Please complete and return your Patient Admission Form as soon as possible to confirm your admission for day surgery and also to confirm your financial responsibilities prior to your admission.


This method is used to overcome the difficulty in assessing tumour edges with the naked eye. The method is as follows:

  1. The visible edges of the tumour are outlined and usually 5mm is added around this. A photograph is taken. The tumour is excised under local anaesthetic. The wound is partially closed and covered with a dressing after bleeding has been stopped and the patient is discharged home.
  2. The specimen is sent to the pathologist for histological examination.
  3. One to two days later the patient returns at a time when the pathology report will be available. If the pathologist finds that the tumour has been adequately excised the wound is repaired. This may require a flap or graft depending on the size and situation of the defect. If the pathologist finds that the tumour has not been completely excised, further tissue is removed and steps 2 & 3 are repeated until the tumour is completely excised. Once the tumour is completely excised, the wound is repaired.

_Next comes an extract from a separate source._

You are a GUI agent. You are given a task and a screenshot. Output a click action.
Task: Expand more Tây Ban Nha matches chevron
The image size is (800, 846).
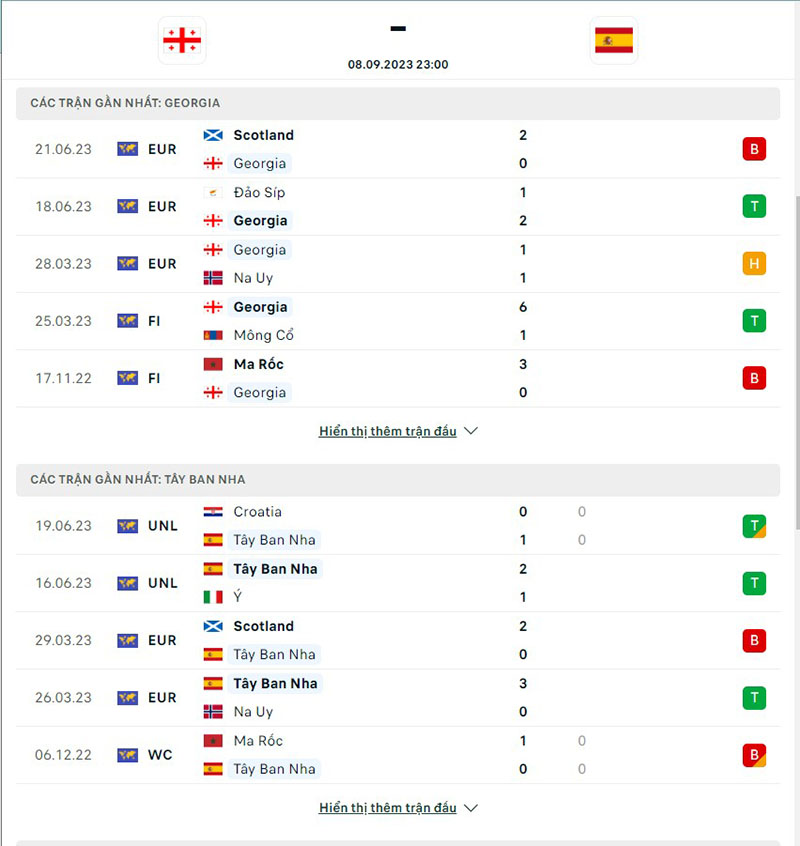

The overwhelming majority of tumours are removed with 1 or 2 excisions. During the period when the wound is covered with a dressing there should be no pain. There is a small risk that the wound may ooze or bleed. Local pressure for 20 minutes with an icepack or a pack of frozen peas or beans is usually effective in controlling this problem.

The main aim of this method is to ensure complete removal and consequent cure of a potentially difficult and possibly fatal tumour.